[3] I introduce as the most important sources Peter Jessen: “Versuch einer wissenschaftlichen Begründung der Psychologie,” Berlin, 1855 (with many examples); Heinrich Spitta: “Die Schlaf- und Traumzustände der menschlichen Seele,” 2d edition, 1882 (with abundant casuistic and literature); finally based upon these L. Löwenfeld: “Somnambulismus und Spiritismus,” Grenzfragen des Nerven- und Seelenlebens, Vol. I, 1900.
[4] The text of Bellini's “Nachtwandlerin” could hardly be called literature, nor Theodor Mundt's fabulous novel, “Lebensmagie, Wirklichkeit und Traum.” The latter I will mention later in the text.
[5] This homosexual tendency was first directed toward her own mother in childhood and early puberty.
[6] “Über den sado-masochistischen Komplex,” Jahrb. f. psychoanal. Forsch., Vol. 5, pp. 224–230.

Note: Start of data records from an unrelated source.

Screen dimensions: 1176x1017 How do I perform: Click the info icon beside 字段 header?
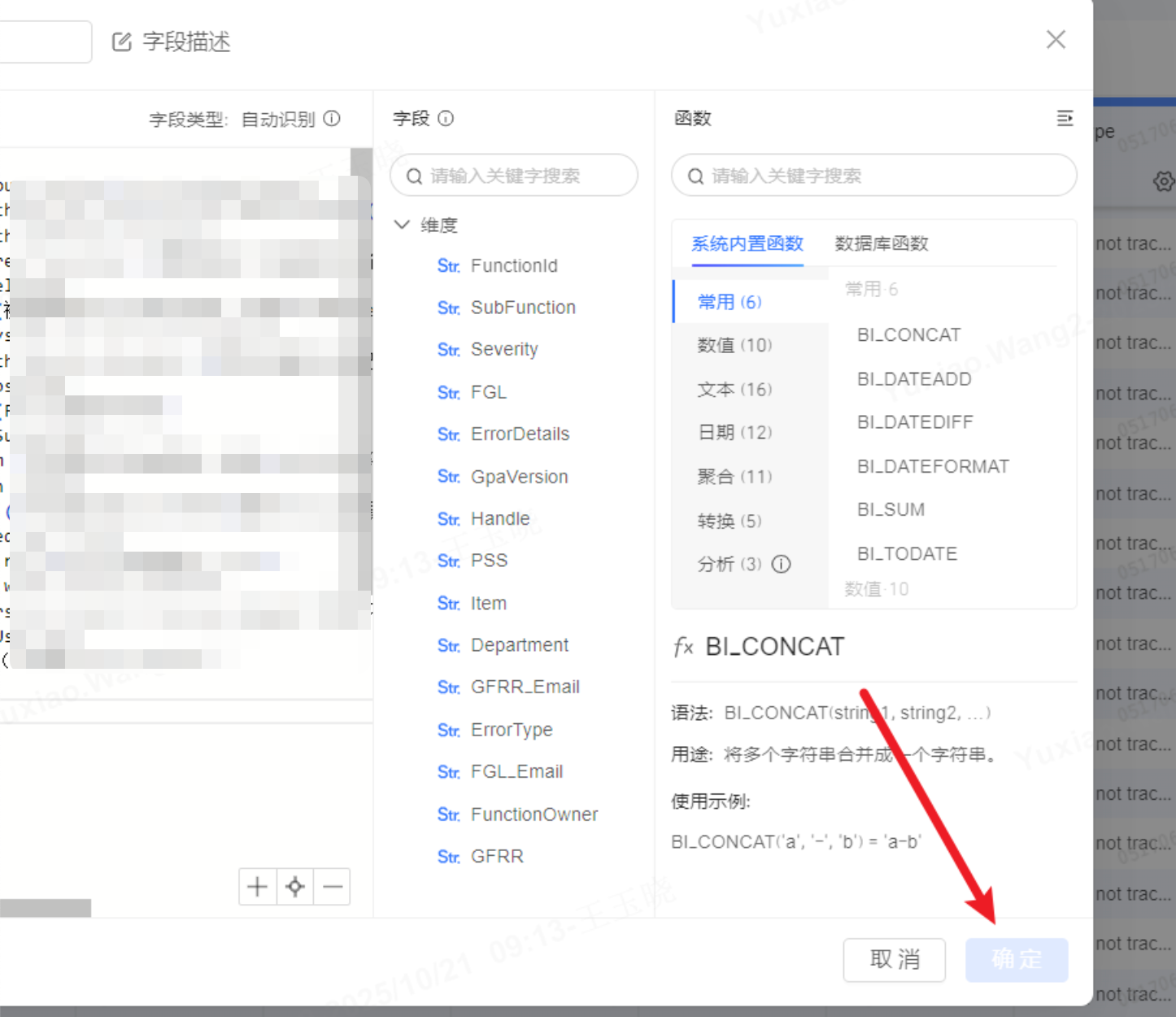[446, 119]
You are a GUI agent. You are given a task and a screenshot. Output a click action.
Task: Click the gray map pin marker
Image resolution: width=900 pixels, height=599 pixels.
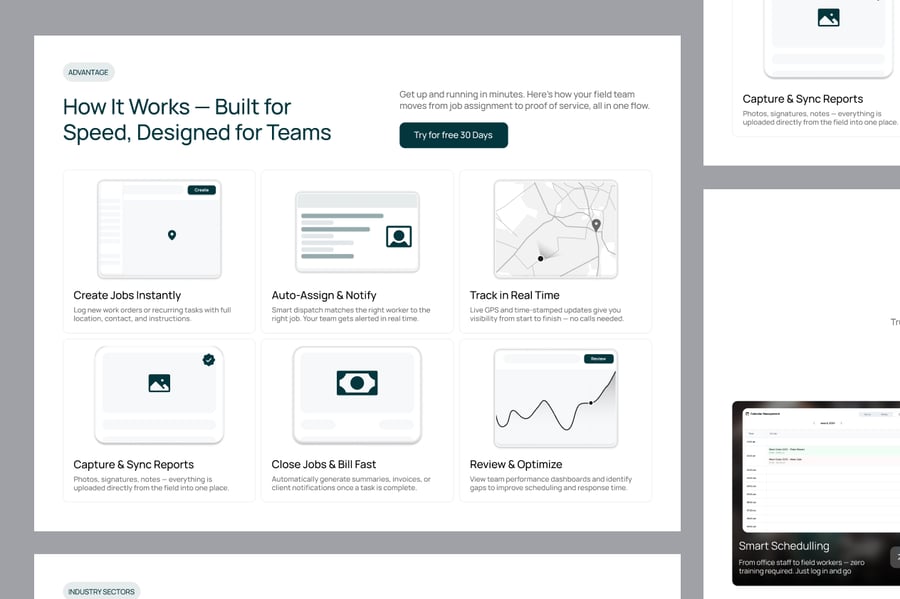(596, 225)
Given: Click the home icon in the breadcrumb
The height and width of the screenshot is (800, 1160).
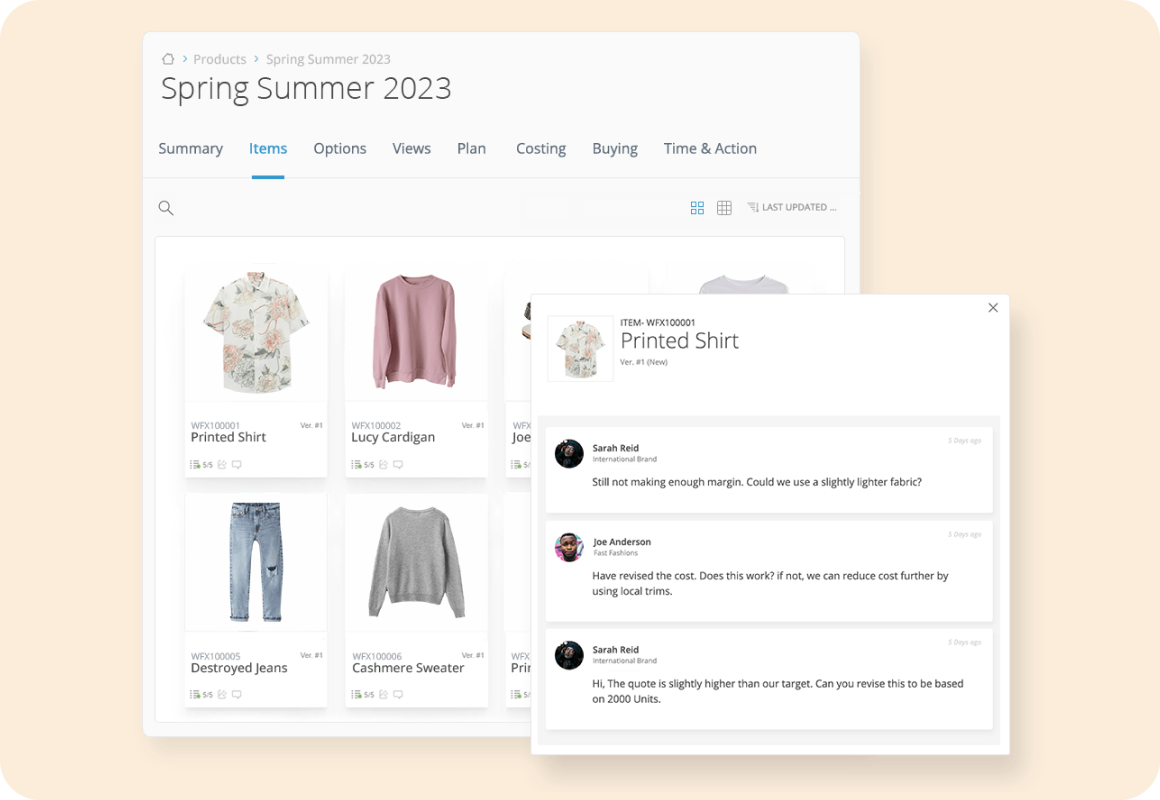Looking at the screenshot, I should click(168, 60).
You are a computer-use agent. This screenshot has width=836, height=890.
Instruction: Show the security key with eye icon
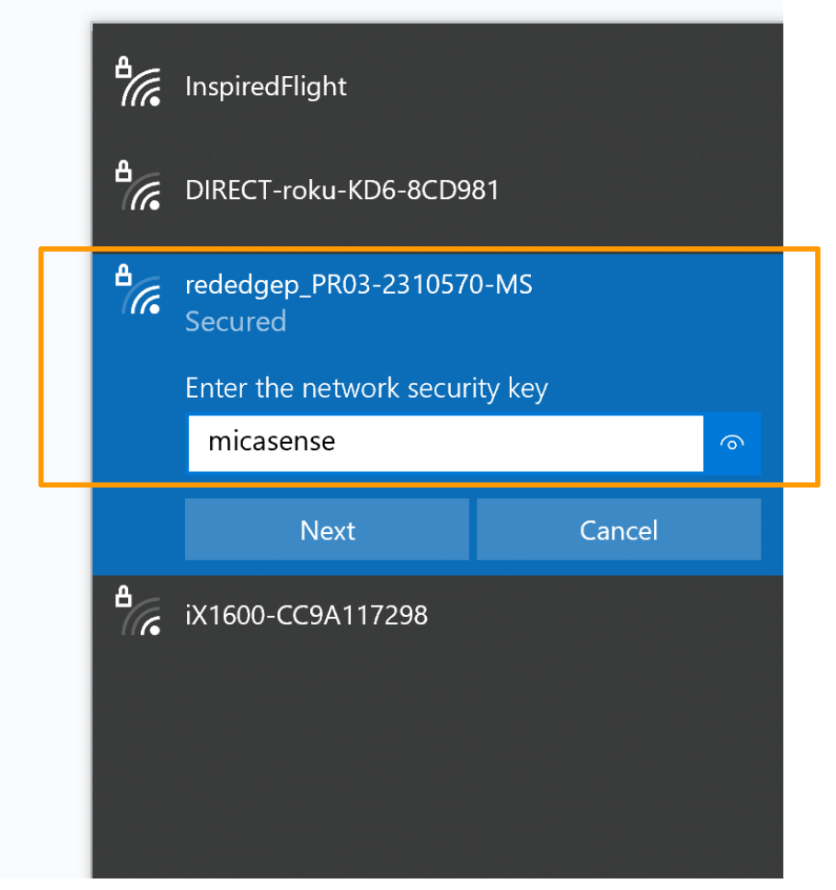coord(734,443)
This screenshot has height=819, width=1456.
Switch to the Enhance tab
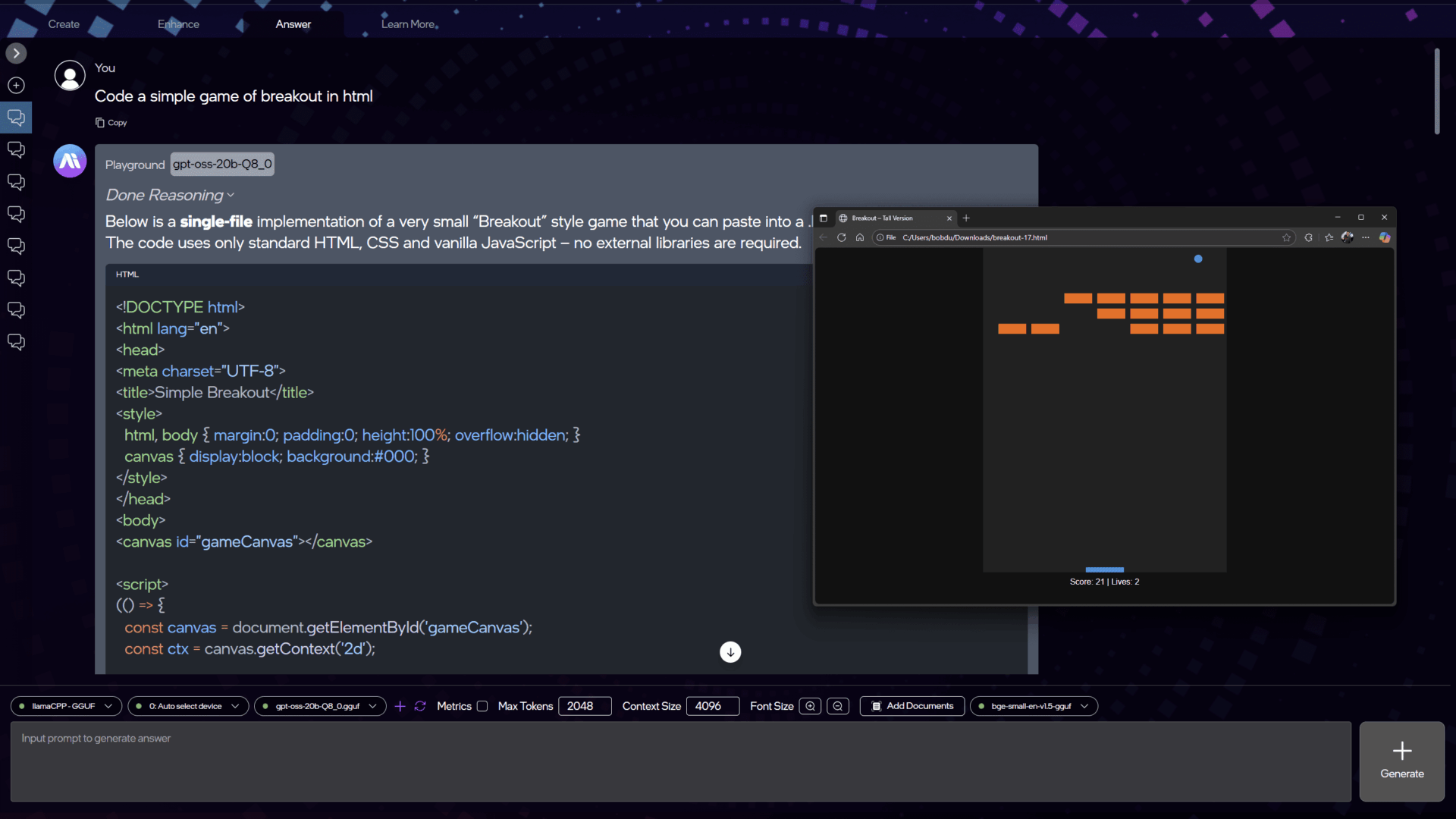178,24
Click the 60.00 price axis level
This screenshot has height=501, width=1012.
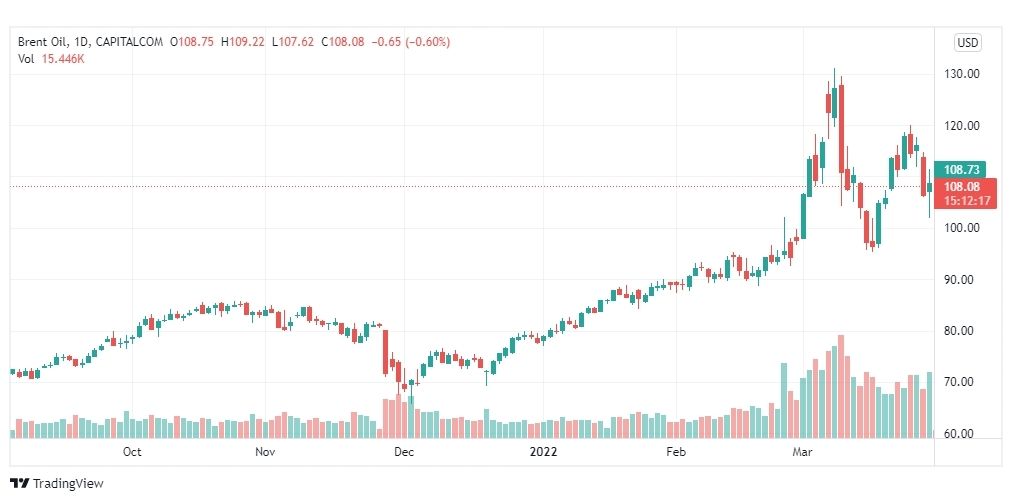click(x=962, y=433)
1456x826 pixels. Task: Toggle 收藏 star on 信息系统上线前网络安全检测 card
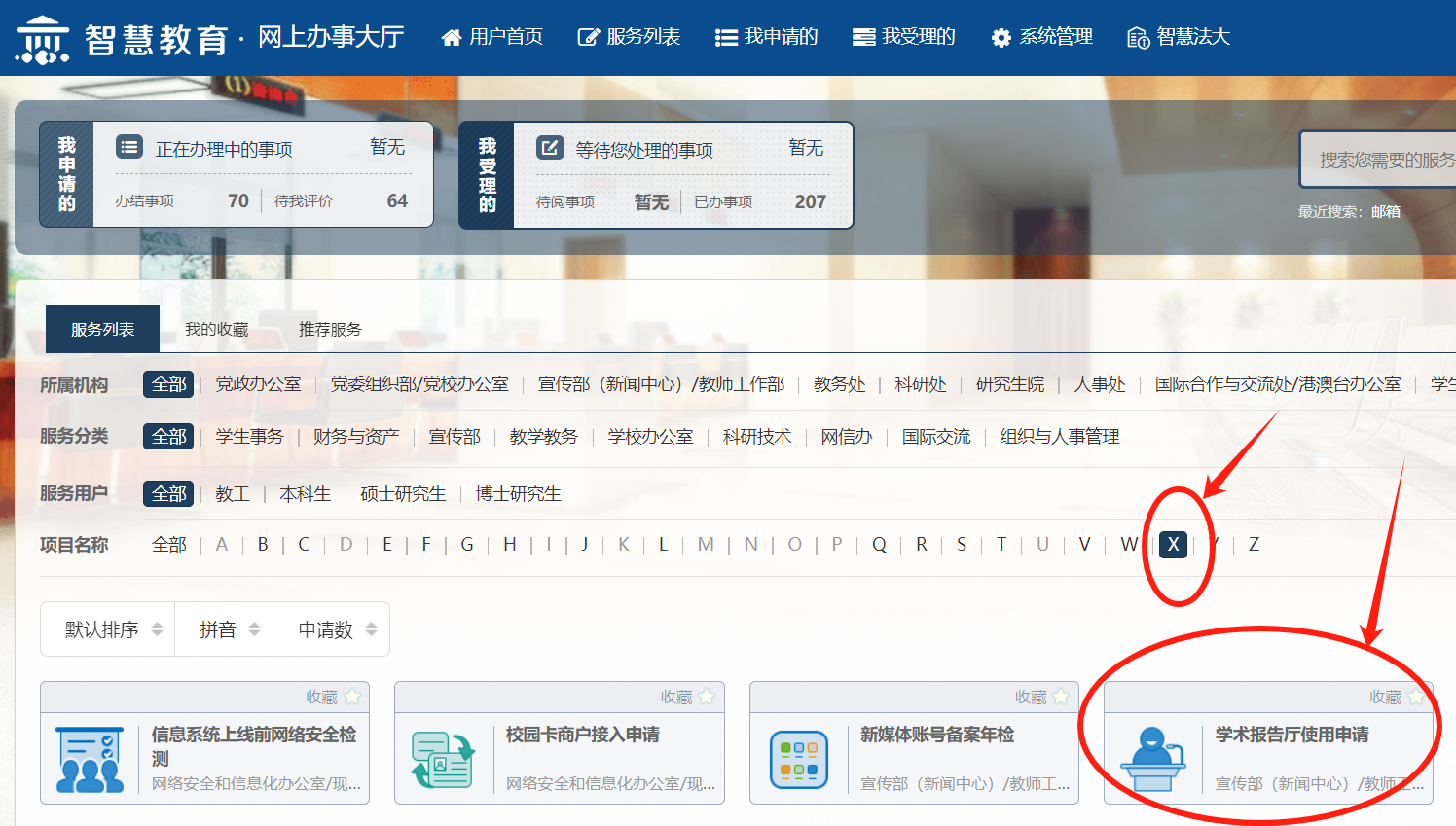(352, 697)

[8] I have here given word for word what the patient wrote down. When I then pointed out to her the evident contradiction, that she had misplaced something into the seventeenth year, which according to an earlier statement must have happened in the eleventh year, she answered that here was in fact an earlier mistake, since her brother-in-law Emil had first taken breakfast with her mother in her seventeenth year. The facts were these: She had walked a great deal in her sleep from her eleventh to her seventeenth year, for her mother had always suffered from hemoptysis, with occasional intermissions, and on this account had a nurse at various times. She had in fact at eleven years done everything which she has described above, only the making of the coffee for the brother-in-law happened in the seventeenth year. Besides, all the other actions performed in sleep are correctly given. On being questioned, she stated that her menses occurred first between her thirteenth and fourteenth years and at the time of menstruation particularly she had walked a great deal. She was always very much excited sexually before her period, slept very restlessly and had always at that time arisen in her sleep. Blood always excited her excessively sexually, as has been already mentioned in the text. I will add just at this place that her exact dates, when an event appears in the very first years of her life, must be taken with a grain of salt, because falsification of memory is always to be found there. This, however, is not of great importance because the facts are authentically correct and at least agree approximately with the times specified, as I have convinced myself through questioning her relatives.
[9] E. g., “A monk of a melancholy disposition and known to be a sleep walker, betook himself one evening to the room of his prior, who, as it happened, had not yet gone to bed, but sat at his work table. The monk had a knife in his hand, his eyes were open and without swerving he made straight at the bed of the prior without looking at him or the light burning in the room. He felt in the bed for the body, stuck it three times with the knife and turned with a satisfied countenance back to his cell, the door of which he closed. In the morning he told the horrified prior that he had dreamed that the latter had murdered his mother, and that her bloody shadow had appeared to him to summon him to avenge her. He had hastened to arise and had stabbed the prior. Immediately he had awakened in his bed, bathed in perspiration, and had thanked God that it had been only a frightful dream. The monk was horrified when the prior told him what had taken place.” The following cases besides: “A shoemaker's apprentice, tortured for a long time with jealousy, climbed in his sleep over the roof to his beloved, stabbed her and went back to bed.” Another, “A sleep walker in Naples stabbed his wife because of an idea in a dream that she was untrue to him!” We may conclude, on the ground of our analytical experiences, that the untrue maiden always represents the mother of the sleep walker, who has been faithless to him with the father. The hatred thoughts toward this rival lead in the first dream to the reverse Hamlet motive, the mother has demanded that the son take revenge upon the father. Finally Krafft-Ebing gives still other cases: “A pastor, who would have been removed from his post on account of the pregnancy of a girl, was acquitted because he proved that he was a sleep walker and made it appear that in this condition (?) the forbidden relationship had taken place.” Also, “The case of a girl who was sexually mishandled in the somnambulistic condition. Only in the attacks had she consciousness of having submitted to sexual relations, but not in the free intervals.”
[10] One thinks of the halo in religious pictures, which indeed is nothing else than the shining of the light about the head.
[11] Cf. with this Krafft-Ebing, [l. c.] “Slight convulsions or cataleptic muscular rigidity sometimes precede the attacks.”